Professor Lucie Green then got the science ball rolling talking about the work of Skylab and the advancements in our understanding of the sun.

Lee Lin Chin

Our first local guest was cancer researcher Leigh Nicholson to chat about her research in cell biology.

Former host of The Einstein Factor, comedian Pete Berner followed and chatted about the differences between being on a science bill, and a normal comedy club night.

Next up it was Dr Karl Kruszelnicki himself, complete with Rubik’s Cube belt buckle. He proceeded to take the audience on a rollercoaster exploration of Murphy’s Law via ‘vaginal engulfment’. Beyond that he gave all the UK team helpful jetlag beating tips backstage.

The Sydney Ensemble string quartet then treated us to a special arrangement of the theme from Cosmos before being joined by the brilliant Lee Lin Chin with a spine tingling reading of Sagan’s Pale Blue Dot.  We hit interval only 20 minutes over time which made all the UK team very uncomfortable…

An often chaotic QnA with Robin, Dr Karl, Lucie and Dr Helen Czerski began Act 2 with audience members filling up our question box at the book stall during interval.

Helen Czerski

Afterwards Helen stayed on stage to convince our first Australian audience that ‘Bubble Physicist’ was in fact a real job.  She went on to discuss bubbles, physics, snot, cheese and penguins.

Next up was stand up mathematician who introduced Australia to his spectacular π-endulam.

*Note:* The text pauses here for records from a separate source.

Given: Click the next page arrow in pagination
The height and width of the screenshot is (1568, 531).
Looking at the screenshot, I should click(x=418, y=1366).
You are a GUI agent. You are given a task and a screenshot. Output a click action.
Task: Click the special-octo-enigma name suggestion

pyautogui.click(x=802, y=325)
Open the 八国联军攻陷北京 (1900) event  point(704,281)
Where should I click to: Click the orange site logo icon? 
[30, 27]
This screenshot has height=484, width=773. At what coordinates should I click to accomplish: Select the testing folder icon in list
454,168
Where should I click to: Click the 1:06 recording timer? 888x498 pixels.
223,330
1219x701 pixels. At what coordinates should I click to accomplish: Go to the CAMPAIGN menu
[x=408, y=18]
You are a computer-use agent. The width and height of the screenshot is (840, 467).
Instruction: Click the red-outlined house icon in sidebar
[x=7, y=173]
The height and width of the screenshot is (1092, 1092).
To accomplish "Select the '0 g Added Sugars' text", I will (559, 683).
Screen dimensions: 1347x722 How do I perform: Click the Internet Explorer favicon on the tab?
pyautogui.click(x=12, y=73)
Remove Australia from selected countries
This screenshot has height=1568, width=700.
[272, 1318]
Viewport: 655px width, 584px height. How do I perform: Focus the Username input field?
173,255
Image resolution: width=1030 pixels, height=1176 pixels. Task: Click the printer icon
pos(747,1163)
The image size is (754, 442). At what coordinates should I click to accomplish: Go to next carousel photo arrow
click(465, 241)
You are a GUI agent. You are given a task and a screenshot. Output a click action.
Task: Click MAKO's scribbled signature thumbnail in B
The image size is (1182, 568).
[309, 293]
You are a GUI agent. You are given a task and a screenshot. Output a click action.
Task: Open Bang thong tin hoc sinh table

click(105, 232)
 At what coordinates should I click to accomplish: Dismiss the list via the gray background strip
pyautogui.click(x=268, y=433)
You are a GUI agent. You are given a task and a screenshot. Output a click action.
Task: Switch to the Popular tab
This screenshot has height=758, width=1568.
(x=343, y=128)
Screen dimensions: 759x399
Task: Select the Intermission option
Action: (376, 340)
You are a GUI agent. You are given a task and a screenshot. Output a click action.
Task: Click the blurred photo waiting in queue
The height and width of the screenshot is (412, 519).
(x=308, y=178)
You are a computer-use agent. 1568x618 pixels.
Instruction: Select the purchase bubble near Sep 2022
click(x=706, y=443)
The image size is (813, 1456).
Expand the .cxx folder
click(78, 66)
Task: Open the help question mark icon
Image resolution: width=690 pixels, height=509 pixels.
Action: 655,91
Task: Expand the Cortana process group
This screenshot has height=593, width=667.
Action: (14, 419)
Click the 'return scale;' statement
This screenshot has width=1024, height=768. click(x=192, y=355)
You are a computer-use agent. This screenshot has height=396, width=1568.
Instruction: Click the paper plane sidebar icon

With the help of an audience member, a stop watch, a Mrs Macs Steak and Cheese pie (the most dense so the best for swinging if you’re wondering) and some cancelling out, he set about calculating Pi in the most ridiculous way imaginable.

Explorer and Environmentalist Tim Jarvis was next up with tales of Antarctic adventures and how we can convince companies to take climate change seriously.  

Then armed with three tins of spaghetti and the help of some of history’s greatest thinkers, a very jetlagged Josie Long, yet to experiment with Dr Karl’s suggestions, set out to prove the existence of ghosts with a very scientific experiment.  

Diesel and Sydney Ensemble

A Richard Feynman story from Robin Ince and the final guest for the evening took the stage, 6 time ARIA Award Winner Diesel.  Joined by the Sydney Ensemble quartet he brought the evening to a brilliant close with a parade of hits.  

And we were only 30 minutes over-running.  The locals don’t seem to understand why we’re all in a stage of disbelief.